Assignment 1:
Answer these questions using the biography.
(a) What position does Steven Novick hold at MedImmune?
(b) What two areas are named as examples of the courses he developed and taught?
(c) On what body did he serve?
Assignment 2: Copy the biography word for word, starting at "Steven Novick is" and ending at "national statistical conferences.".
Assignment 3: List every verb in the biography, in past or perfect form, that tells of something Steven Novick has done. Put one on each line.

Excerpt to read:
Steven Novick is Director of Statistical Sciences at MedImmune. He has extensively contributed statistical methods to the biopharmaceutical literature. Dr. Novick is a skilled Bayesian computer programmer and is frequently invited to speak at conferences, having developed and taught courses in several areas, including drug-combination analysis and Bayesian methods in clinical areas. He served on IPAC-RS and has chaired several national statistical conferences.

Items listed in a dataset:
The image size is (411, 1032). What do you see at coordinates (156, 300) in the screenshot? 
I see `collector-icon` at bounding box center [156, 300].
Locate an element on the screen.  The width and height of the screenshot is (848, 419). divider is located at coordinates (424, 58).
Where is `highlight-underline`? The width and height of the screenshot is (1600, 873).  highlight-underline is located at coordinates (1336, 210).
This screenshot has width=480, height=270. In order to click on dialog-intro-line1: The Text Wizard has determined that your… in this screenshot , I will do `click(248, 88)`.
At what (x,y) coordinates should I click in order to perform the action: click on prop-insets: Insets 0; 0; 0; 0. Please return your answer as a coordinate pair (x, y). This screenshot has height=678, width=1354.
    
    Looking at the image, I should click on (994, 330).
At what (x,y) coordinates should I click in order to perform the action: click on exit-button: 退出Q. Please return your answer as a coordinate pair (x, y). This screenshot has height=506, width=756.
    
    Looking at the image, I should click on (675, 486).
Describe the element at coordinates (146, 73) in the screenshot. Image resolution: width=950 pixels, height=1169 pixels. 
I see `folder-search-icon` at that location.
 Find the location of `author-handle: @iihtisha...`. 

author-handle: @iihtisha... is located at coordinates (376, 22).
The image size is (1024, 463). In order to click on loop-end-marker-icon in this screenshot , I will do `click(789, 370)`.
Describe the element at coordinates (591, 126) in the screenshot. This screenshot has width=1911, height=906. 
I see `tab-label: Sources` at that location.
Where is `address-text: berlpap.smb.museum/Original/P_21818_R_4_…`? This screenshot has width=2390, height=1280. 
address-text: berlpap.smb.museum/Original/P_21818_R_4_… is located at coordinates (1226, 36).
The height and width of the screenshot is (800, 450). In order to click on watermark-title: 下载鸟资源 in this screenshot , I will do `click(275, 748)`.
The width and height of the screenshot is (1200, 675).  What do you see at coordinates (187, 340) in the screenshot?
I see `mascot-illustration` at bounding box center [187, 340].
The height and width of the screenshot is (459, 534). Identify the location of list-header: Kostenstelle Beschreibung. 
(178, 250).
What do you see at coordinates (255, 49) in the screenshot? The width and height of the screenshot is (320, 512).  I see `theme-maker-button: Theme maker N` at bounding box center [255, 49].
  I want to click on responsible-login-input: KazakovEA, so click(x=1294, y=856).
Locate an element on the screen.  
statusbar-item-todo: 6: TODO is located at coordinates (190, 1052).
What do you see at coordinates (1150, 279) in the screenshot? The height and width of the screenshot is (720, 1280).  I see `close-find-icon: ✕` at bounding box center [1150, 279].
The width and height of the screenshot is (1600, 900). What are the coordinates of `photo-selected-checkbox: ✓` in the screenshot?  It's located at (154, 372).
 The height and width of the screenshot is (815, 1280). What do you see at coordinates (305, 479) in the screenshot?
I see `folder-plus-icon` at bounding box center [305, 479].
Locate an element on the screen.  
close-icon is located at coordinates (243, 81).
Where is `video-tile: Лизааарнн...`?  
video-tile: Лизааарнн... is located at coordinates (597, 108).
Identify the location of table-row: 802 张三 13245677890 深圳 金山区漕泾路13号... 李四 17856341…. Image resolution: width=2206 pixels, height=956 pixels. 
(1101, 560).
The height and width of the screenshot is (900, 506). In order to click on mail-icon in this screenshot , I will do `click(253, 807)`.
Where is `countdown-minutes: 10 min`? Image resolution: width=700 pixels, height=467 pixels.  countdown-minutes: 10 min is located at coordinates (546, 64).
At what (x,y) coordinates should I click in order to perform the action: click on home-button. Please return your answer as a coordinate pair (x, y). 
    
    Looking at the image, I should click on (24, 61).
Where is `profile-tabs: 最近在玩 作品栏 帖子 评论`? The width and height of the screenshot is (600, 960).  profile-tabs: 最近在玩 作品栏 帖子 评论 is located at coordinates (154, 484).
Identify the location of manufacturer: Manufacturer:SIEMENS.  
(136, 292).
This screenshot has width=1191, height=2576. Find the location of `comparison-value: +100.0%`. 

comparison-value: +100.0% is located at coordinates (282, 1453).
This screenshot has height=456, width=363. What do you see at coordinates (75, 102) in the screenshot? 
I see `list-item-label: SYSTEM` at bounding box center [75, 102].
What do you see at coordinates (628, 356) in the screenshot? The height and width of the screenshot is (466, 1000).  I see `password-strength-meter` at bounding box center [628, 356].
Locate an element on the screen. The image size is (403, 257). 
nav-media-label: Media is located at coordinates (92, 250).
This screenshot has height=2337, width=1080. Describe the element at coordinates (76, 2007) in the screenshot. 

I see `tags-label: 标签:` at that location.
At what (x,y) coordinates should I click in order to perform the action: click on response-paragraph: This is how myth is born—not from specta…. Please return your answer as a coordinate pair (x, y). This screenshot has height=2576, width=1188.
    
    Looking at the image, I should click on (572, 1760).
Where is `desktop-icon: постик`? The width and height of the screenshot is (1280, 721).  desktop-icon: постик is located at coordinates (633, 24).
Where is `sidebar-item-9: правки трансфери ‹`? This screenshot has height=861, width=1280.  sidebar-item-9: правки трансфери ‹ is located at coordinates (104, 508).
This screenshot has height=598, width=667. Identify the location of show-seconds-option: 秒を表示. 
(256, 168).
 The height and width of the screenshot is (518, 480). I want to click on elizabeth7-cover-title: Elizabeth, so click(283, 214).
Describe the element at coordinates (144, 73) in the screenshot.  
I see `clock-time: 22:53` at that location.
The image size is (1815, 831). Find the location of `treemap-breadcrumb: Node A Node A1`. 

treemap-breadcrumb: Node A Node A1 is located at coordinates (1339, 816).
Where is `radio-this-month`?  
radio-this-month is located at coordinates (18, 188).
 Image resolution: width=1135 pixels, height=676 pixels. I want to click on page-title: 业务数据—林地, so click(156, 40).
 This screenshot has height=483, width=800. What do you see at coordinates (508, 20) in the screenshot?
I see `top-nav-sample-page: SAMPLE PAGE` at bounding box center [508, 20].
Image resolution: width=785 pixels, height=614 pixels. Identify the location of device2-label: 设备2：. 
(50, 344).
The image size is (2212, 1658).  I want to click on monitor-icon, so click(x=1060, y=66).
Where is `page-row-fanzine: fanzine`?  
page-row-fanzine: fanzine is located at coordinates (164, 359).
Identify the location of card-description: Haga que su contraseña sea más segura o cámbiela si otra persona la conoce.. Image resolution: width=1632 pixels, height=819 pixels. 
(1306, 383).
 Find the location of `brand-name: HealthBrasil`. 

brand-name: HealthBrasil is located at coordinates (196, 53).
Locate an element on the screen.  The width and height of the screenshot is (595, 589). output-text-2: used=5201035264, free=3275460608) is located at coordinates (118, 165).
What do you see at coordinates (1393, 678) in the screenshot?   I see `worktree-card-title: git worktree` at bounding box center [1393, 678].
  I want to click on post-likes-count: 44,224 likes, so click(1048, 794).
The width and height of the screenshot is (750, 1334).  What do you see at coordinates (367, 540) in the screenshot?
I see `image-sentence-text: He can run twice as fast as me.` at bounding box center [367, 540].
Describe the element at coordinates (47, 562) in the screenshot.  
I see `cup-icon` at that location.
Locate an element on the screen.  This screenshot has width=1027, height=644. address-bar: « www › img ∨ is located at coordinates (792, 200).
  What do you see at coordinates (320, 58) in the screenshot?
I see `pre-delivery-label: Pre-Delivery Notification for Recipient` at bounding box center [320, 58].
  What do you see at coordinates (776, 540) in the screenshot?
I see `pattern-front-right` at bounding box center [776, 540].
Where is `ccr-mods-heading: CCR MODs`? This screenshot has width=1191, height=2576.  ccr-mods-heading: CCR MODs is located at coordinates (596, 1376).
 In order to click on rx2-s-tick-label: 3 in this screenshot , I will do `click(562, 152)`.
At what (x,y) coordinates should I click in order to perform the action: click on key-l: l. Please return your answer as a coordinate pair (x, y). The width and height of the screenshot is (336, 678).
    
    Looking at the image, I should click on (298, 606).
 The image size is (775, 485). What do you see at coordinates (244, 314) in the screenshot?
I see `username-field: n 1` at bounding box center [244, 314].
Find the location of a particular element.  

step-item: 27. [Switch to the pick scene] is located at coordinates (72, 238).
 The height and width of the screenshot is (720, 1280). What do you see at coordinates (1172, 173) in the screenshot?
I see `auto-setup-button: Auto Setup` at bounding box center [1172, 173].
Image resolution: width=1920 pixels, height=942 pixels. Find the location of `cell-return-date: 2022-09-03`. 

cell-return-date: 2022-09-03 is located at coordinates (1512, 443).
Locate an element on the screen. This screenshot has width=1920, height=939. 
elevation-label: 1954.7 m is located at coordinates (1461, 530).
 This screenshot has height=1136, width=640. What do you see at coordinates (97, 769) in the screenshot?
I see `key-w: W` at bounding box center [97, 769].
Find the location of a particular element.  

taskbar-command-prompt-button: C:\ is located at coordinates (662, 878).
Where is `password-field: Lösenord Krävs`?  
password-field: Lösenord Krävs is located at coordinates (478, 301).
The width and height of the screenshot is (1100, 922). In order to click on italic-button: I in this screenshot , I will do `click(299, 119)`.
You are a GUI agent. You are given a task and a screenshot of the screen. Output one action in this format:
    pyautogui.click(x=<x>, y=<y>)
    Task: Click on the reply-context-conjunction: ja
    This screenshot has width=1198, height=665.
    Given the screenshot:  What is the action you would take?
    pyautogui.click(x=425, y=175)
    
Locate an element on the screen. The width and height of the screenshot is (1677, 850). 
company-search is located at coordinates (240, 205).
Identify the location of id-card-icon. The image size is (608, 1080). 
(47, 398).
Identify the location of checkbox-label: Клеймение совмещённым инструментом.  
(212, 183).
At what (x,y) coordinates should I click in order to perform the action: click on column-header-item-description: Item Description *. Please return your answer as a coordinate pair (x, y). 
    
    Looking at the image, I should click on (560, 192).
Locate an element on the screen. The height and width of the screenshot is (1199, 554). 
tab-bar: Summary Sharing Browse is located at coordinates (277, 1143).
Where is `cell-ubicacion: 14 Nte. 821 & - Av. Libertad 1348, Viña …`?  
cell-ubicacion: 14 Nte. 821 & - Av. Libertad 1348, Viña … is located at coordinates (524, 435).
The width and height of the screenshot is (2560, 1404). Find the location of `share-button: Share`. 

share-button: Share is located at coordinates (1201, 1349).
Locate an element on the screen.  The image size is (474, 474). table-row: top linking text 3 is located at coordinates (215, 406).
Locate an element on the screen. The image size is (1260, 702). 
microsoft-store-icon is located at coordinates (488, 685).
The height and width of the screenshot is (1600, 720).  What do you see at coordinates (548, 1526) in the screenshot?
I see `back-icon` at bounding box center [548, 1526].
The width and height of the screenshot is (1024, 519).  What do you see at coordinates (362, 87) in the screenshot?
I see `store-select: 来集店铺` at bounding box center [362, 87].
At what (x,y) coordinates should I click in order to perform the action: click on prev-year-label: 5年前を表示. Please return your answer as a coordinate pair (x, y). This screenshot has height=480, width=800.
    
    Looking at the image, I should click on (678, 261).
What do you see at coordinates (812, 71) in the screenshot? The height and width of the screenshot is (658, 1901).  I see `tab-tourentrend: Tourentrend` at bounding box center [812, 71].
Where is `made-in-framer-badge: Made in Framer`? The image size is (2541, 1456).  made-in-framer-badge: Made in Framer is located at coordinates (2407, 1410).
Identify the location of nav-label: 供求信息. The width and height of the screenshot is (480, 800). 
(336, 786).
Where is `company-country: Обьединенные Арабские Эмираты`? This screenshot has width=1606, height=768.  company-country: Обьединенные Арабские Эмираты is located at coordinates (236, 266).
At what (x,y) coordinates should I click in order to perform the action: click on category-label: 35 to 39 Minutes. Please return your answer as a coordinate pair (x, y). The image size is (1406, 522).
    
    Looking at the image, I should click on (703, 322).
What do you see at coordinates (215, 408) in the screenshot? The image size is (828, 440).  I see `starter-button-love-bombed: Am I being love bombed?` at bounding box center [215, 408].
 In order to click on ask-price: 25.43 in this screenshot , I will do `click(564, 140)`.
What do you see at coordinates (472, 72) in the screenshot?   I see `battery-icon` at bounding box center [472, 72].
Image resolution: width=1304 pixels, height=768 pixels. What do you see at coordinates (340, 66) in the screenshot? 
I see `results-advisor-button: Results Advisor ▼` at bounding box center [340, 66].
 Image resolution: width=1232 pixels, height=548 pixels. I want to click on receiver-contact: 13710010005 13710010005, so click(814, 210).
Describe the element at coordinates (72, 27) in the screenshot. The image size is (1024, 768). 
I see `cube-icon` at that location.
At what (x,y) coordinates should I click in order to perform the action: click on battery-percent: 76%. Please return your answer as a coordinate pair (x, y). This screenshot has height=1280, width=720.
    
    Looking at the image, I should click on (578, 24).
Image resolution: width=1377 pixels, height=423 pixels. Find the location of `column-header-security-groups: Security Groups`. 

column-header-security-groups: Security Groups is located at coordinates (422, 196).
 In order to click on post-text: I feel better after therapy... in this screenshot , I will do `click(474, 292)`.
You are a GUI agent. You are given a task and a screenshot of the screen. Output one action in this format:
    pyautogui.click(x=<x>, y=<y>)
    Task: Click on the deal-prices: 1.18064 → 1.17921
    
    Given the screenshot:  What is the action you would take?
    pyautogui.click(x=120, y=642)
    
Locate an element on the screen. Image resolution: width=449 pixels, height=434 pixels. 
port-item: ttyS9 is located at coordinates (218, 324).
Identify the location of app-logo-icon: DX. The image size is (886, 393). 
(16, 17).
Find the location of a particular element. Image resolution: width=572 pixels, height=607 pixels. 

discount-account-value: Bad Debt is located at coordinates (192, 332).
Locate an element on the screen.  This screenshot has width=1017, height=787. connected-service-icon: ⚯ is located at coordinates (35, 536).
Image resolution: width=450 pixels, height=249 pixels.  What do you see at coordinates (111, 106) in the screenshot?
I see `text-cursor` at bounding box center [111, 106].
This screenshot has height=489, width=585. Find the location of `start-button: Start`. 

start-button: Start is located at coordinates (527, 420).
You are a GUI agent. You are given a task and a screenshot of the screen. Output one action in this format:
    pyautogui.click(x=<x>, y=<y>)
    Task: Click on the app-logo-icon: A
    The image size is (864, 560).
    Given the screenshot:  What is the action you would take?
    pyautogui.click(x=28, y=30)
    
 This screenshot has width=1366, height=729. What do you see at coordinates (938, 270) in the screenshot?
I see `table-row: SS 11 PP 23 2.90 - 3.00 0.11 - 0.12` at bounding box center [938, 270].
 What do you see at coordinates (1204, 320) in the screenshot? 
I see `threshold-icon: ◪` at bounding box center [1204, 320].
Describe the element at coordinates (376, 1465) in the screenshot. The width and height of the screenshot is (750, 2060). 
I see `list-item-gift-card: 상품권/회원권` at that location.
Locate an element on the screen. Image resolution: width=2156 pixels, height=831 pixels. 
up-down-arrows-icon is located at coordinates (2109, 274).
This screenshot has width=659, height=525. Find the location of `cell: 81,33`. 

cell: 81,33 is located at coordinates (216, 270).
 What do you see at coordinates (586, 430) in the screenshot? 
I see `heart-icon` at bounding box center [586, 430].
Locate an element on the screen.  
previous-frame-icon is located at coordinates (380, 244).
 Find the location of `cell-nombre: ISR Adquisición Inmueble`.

Task result 1:
(a) Director of Statistical Sciences
(b) Drug-combination analysis and Bayesian methods in clinical areas
(c) IPAC-RS

Task result 2:
Steven Novick is Director of Statistical Sciences at MedImmune. He has extensively contributed statistical methods to the biopharmaceutical literature. Dr. Novick is a skilled Bayesian computer programmer and is frequently invited to speak at conferences, having developed and taught courses in several areas, including drug-combination analysis and Bayesian methods in clinical areas. He served on IPAC-RS and has chaired several national statistical conferences.

Task result 3:
contributed
developed
taught
served
chaired